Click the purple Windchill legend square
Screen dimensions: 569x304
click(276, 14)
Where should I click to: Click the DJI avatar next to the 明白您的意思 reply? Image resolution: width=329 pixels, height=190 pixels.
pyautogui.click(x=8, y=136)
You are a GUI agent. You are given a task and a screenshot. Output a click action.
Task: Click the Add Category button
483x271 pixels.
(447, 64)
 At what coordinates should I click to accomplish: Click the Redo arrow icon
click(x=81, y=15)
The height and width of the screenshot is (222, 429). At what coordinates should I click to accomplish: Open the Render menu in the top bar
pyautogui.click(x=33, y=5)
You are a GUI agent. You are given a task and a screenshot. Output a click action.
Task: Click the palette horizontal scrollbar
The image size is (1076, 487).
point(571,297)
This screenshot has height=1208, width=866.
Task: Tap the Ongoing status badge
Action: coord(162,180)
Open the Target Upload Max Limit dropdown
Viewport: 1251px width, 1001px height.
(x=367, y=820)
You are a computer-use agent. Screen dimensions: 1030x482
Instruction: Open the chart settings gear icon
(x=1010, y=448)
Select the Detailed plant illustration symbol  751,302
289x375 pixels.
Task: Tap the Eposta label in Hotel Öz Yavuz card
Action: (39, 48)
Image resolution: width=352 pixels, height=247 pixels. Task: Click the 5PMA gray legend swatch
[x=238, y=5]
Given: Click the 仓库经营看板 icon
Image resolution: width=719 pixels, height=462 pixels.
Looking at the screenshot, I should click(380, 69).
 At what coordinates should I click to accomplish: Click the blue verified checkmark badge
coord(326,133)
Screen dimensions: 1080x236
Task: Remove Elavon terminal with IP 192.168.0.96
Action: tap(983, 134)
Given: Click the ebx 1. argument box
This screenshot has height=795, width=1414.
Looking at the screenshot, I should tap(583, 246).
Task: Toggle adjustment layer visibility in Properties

-- -- --

TO DO:
Copy all of the records above word for word.

SOLUTION TO THIS TASK:
Click the purple Windchill legend square
Screen dimensions: 569x304
click(276, 14)
Where should I click to: Click the DJI avatar next to the 明白您的意思 reply? Image resolution: width=329 pixels, height=190 pixels.
pyautogui.click(x=8, y=136)
You are a GUI agent. You are given a task and a screenshot. Output a click action.
Task: Click the Add Category button
483x271 pixels.
(447, 64)
 At what coordinates should I click to accomplish: Click the Redo arrow icon
click(x=81, y=15)
The height and width of the screenshot is (222, 429). At what coordinates should I click to accomplish: Open the Render menu in the top bar
pyautogui.click(x=33, y=5)
You are a GUI agent. You are given a task and a screenshot. Output a click action.
Task: Click the palette horizontal scrollbar
The image size is (1076, 487).
point(571,297)
This screenshot has height=1208, width=866.
Task: Tap the Ongoing status badge
Action: coord(162,180)
Open the Target Upload Max Limit dropdown
Viewport: 1251px width, 1001px height.
(x=367, y=820)
You are a computer-use agent. Screen dimensions: 1030x482
Instruction: Open the chart settings gear icon
(x=1010, y=448)
Select the Detailed plant illustration symbol  751,302
289x375 pixels.
Task: Tap the Eposta label in Hotel Öz Yavuz card
Action: (39, 48)
Image resolution: width=352 pixels, height=247 pixels. Task: Click the 5PMA gray legend swatch
[x=238, y=5]
Given: Click the 仓库经营看板 icon
Image resolution: width=719 pixels, height=462 pixels.
Looking at the screenshot, I should click(380, 69).
 At what coordinates should I click to accomplish: Click the blue verified checkmark badge
coord(326,133)
Screen dimensions: 1080x236
Task: Remove Elavon terminal with IP 192.168.0.96
Action: tap(983, 134)
Given: Click the ebx 1. argument box
This screenshot has height=795, width=1414.
Looking at the screenshot, I should tap(583, 246).
Task: Toggle adjustment layer visibility in Properties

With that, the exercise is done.